> _Ejercicio breve 1_
Copia textualmente todas las líneas del listado, sin omitir ni alterar ninguna.

> _Pasaje propuesto_
^^^^^^^^

La casa número 33 era un ventorrillo:
vino, cerveza, gaseosa, coñá, anís y
caracoles, patatas asadas o michirones…Sin deseos de renovación o sin capacidad
comercial, cerró en la época de los seiscientos, cuando el “desarrollismo”. Mi
padre se vio obligado a excursiones un poco más largas pero igualmente
productivas.
Más allá y más acá (de la fila de los
impares)… todo nebuloso. Sabía de una zapatería… de un bar de tapas modernas.
Alguien a quien llamábamos “Go’hlà” (no sé cómo escribirlo) vivía en uno de los
extremos. Pasaba más de medio año en Suiza y cada vez que volvía lo hacía con
un coche diferente…todos deportivos, y, a veces, con mujeres. Lucía pantalones
de cintura y cadera estrechas y pata de plantígrado. Bailaba a la última y
gustaba de ciertas expresiones francesas que dejaba caer como colillas. Por mí,
que era un niño, sentía cierto aprecio y, tengo para mí, que quería inculcarme
el gusto por la aventura y el desprecio por estos miserables cincuenta números.
No sé qué fue de él. Era alto y guapo (como todos los de la calle).
Para equilibrar la calle, en el otro
extremo, vivía el “Tibiques”, albañil, alto como un ciprés…era el rival del
“Go’hlà”…se ignoraban amablemente y rivalizaban en fanfarronadas y en simpatía…
¡guapo! (como todos los de la calle). De éste sé que murió de cirrosis.
De sus casas no sé qué se ha hecho.
El número 25, la nuestra, era todo una
complicación. En la planta baja, una ruina de la que sacabas capazos de tierra
cada mañana, vivía otro zapatero…el único feo de la calle…un Charles Laughton
de belfo hipertrofiado y de una gordura deformada por horas y horas de
banqueta. Todo olía a cuero y tinturas y se respiraba intranquilidad porque mi
madre quería que se marcharan (eran de un pueblo vecino…tampoco echaron raíces)
y él esgrimía sus derechos por escrito. A mi madre los escritos no le decían
nada…sólo los gritos. Un día, cogió el yunque, las hormas y varios sacos de
material y desapareció…dejándonos a deber varios meses de alquiler, lo que a mi
madre sumió en la desesperación que compartió con toda la calle. La deuda no
daría ni para tomarte un plato de michirones con una botella de vino…Pero así
eran las cosas.

^^^^^^^^

> _Material proporcionado_
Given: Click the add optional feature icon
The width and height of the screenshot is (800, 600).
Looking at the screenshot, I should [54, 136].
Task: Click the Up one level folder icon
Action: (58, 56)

^^^^^^^^

> _Ejercicio breve 2_
Reescribe el pasaje entre "Más allá y más" y "miserables cincuenta números.", ambos incluidos, sustituyendo "Suiza" por "Francia".

> _Respuesta completa 1_
Given: Click the add optional feature icon
The width and height of the screenshot is (800, 600).
Looking at the screenshot, I should [54, 136].
Task: Click the Up one level folder icon
Action: (58, 56)

> _Respuesta completa 2_
Más allá y más acá (de la fila de los
impares)… todo nebuloso. Sabía de una zapatería… de un bar de tapas modernas.
Alguien a quien llamábamos “Go’hlà” (no sé cómo escribirlo) vivía en uno de los
extremos. Pasaba más de medio año en Francia y cada vez que volvía lo hacía con
un coche diferente…todos deportivos, y, a veces, con mujeres. Lucía pantalones
de cintura y cadera estrechas y pata de plantígrado. Bailaba a la última y
gustaba de ciertas expresiones francesas que dejaba caer como colillas. Por mí,
que era un niño, sentía cierto aprecio y, tengo para mí, que quería inculcarme
el gusto por la aventura y el desprecio por estos miserables cincuenta números.